Selected passage:

Georgia's single-specialty, physician-owned ASCs will not have to answer the state's annual survey as written, since the information it requests about facilities' operations goes beyond what state law authorizes it to ask.
The Georgia Department of Community Health (DCH) sends out an annual survey to single-specialty ASCs, which are exempt from the state's Certificate of Need program, to collect data for planning purposes. A state statute authorizes the department to seek information on a facility's total gross revenues, bad debts, the amount of free care and charity care provided to indigent patients, the number of indigent patients treated, their county of origin and other related details.
The survey sent out early in 2010, however, asked ASCs to total their rooms, procedures, surgical patients and hospital transfers; the race, ethnicity and gender of all patients; their top 10 procedures by CPT code, name, amount and average charge; their patients and procedures by payer source; their total expenses; and the county of origin of all patients. Failure to complete the survey, the DCH announced, would result in fines and possible revocation of an ASC's exemption from the CON program.

Extracted data:
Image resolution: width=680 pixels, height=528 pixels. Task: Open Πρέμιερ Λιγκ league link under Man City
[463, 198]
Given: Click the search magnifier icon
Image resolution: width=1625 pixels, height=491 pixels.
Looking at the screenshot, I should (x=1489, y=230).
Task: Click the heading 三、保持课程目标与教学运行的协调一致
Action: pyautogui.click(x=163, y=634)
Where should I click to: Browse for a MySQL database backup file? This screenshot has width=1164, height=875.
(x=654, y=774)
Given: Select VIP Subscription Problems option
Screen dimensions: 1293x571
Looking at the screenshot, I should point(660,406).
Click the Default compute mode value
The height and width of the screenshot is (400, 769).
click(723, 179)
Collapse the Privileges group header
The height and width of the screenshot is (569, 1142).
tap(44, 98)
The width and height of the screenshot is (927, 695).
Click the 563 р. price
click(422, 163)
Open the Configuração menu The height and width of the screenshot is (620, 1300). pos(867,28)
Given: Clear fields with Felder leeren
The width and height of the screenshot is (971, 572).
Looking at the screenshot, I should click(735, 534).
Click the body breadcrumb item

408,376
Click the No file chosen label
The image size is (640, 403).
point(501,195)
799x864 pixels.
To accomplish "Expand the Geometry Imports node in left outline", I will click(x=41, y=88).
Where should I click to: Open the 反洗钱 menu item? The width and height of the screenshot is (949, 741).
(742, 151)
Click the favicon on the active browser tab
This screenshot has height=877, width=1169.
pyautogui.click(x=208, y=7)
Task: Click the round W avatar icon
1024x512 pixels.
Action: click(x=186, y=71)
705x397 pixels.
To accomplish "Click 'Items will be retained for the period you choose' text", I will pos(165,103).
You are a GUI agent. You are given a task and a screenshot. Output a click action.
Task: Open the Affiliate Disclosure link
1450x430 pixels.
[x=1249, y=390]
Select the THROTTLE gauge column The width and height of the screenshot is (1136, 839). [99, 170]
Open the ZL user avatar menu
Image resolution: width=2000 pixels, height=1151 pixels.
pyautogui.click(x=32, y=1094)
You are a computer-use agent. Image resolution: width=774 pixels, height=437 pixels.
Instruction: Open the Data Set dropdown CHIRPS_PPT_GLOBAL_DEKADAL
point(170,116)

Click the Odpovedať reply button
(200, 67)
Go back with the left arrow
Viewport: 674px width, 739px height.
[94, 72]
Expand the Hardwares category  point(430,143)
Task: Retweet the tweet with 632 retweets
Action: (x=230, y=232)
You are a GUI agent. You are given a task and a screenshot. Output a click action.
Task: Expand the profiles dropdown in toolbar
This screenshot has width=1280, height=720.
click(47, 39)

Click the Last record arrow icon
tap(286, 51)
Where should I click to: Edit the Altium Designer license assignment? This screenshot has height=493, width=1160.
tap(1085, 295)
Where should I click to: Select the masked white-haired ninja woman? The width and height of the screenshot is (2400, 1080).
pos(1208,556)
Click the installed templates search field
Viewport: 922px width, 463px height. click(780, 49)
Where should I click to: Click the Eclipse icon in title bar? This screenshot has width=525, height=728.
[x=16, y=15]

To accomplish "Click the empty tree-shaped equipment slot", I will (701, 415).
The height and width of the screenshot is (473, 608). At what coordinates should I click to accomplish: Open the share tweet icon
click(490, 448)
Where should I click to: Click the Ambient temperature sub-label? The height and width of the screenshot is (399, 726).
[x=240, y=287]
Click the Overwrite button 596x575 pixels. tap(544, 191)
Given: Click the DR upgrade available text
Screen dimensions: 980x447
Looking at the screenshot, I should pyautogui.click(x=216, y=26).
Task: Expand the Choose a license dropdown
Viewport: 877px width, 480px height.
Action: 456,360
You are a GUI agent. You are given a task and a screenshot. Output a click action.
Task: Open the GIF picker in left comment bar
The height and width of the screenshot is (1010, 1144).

Task set:
1/ According to the passage on Georgia's ASC survey, what did the DCH announce would result from failing to complete the survey?
2/ List each type of information that the passage on Georgia's ASC survey specifically names as authorized by state statute for the department to seek.

Exercise solutions:
1/ Fines and possible revocation of an ASC's exemption from the CON program.

2/
- Total gross revenues
- Bad debts
- The amount of free care and charity care provided to indigent patients
- The number of indigent patients treated
- The county of origin of those indigent patients